Online hearings level the playing field by ensuring that no court is local anymore. A lawyer can now argue in any court in any part of India. Litigants now have a greater choice for representation as also substantial reduction in costs associated with litigation in appellate courts, which may otherwise require instructing a local lawyer.
But the greatest advantage of transitioning to a permanent system of live streaming hearings is that justice will no longer remain a cloistered virtue. Virtual courts empower citizens and litigants alike, who have a ring-side view of how justice is administered by the courts. This transparency in the functioning of the judiciary make both lawyers and judges accountable.

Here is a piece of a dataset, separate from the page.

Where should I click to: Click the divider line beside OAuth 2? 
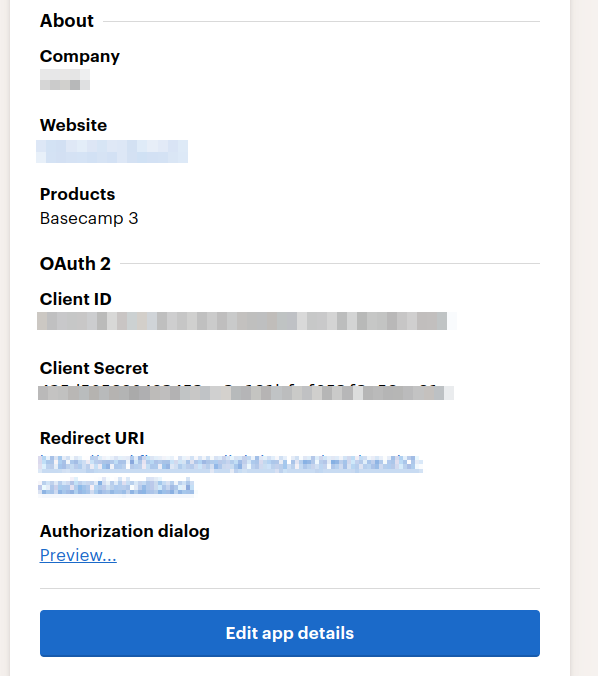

Way Forward- Digitalisation and Remote Login
The process of conducting virtual hearings presently restricted only to the concerned litigants and lawyers (which are not currently live-streamed and whose recording is prohibited) whilst positive, is nonetheless ad-hoc and reactive to the restrictions brought about by the pandemic. Looking ahead, the Indian judiciary needs a systemic change to institutionalise and embed technology and digitisation in its functioning. This requires standardisation of paper sizes, A4, font and most important of all taxonomy, i.e. the proper labelling and naming of files. This is a long-term project and fraught with many challenges given the lack of standardization and the number of pending cases in India. The IT solution provider will need to work alongside experienced litigators. The judiciary will have to commit substantial resources to ensure that digitisation is done properly and in a timely manner. The ultimate objective being full digitalization and remote login.
The judiciary is said to be the most hide bound of all institutions, hostage to vested interests and resistant to change. The adage “never waste a good crisis” presents the Indian judiciary with a historical opportunity to fundamentally change its functioning. The transformative potential of virtual courts if properly implemented and extended to live-streaming of cases is huge.
E Courts can be assigned to deal with new cases digitally filed. Old matters can be allotted to another set of courts. The latter can focus on getting rid of the backlog and the former can devote their energies to ensuring that new matters are disposed of quickly, without the buildup of a backlog.
 In Re: Guidelines for Court Functioning through Video Conferencing during Covid-19 Pandemic, Suo Motu Writ (Civil) no. 05/2020.